Fort Morgan is also home to Morgan Community College. In fall 2024, MCC enrolled 1,626 students.

==Media==
===Newspaper===
The city newspaper is the Fort Morgan Times.

===Radio===
- KSIR 1010 AM and KRFD (FM) 94.5 have a broadcasting building in Fort Morgan.
- KFTM ("Hometown Radio") 1400 is a short-range AM radio station broadcasting in the city.
- BOB FM 97.5 KSRX is a music station from Sterling and Fort Morgan.

==Infrastructure==
===Transportation===
====Rail====
Amtrak, the national passenger rail system, provides service through Fort Morgan, operating its California Zephyr daily in both directions between Chicago and Emeryville, California, across the bay from San Francisco.

====Air====
Although the town is served by Fort Morgan Municipal Airport, no scheduled airlines operate from there, and the airport is purely for general aviation.

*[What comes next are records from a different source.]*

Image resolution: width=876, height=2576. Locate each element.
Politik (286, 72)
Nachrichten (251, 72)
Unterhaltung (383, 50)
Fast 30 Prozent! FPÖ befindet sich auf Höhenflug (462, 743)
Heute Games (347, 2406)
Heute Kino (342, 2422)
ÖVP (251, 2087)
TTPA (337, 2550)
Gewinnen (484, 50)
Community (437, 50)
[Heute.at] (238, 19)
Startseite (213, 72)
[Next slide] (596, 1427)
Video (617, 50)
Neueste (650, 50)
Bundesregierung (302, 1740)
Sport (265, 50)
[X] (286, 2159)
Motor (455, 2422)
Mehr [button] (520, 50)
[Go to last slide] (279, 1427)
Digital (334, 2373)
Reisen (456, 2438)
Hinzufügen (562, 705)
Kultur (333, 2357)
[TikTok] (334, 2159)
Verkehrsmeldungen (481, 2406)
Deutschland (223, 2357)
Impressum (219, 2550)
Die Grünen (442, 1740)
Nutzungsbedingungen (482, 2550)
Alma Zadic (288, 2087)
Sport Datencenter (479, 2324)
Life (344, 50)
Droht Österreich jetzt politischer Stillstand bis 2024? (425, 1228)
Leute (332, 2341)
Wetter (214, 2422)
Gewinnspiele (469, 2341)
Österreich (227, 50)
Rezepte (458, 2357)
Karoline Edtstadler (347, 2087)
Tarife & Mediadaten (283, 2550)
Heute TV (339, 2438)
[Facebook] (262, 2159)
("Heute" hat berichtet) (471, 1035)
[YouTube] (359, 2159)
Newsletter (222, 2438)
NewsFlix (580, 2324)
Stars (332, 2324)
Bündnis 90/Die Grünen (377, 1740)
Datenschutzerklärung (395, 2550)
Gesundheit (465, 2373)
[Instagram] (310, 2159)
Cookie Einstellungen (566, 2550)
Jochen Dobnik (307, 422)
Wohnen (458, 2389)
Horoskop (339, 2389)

Denver International Airport is 76 mi southwest and is the closest airport to provide scheduled services.

====Major highways====
- Interstate 76
- Business Loop 76
- U.S. Highway 6
- U.S. Highway 34
- State Highway 52
- State Highway 144

==Notable people==
• Only people who already have a Wikipedia article may appear here. This establishes notability.

- Sam Brunelli - football player.
- Michael Crichton - lived in Fort Morgan for a short time during World War II.
- Elvin Drake - coach for the 1956 NCAA Champion UCLA Bruins.
- Joel Dreessen - former tight end for the Denver Broncos, grew up in Fort Morgan.
- Ryan Jensen - center for the 2021 Super Bowl Champion Tampa Bay Buccaneers
- Trey McBride - American Football Tight End
- Brenton Metzler - TV producer.
- Glenn Miller (1904–1944) - Big Band musician
- Robert Whitehead (1916–2007) - businessman - born in Fort Morgan.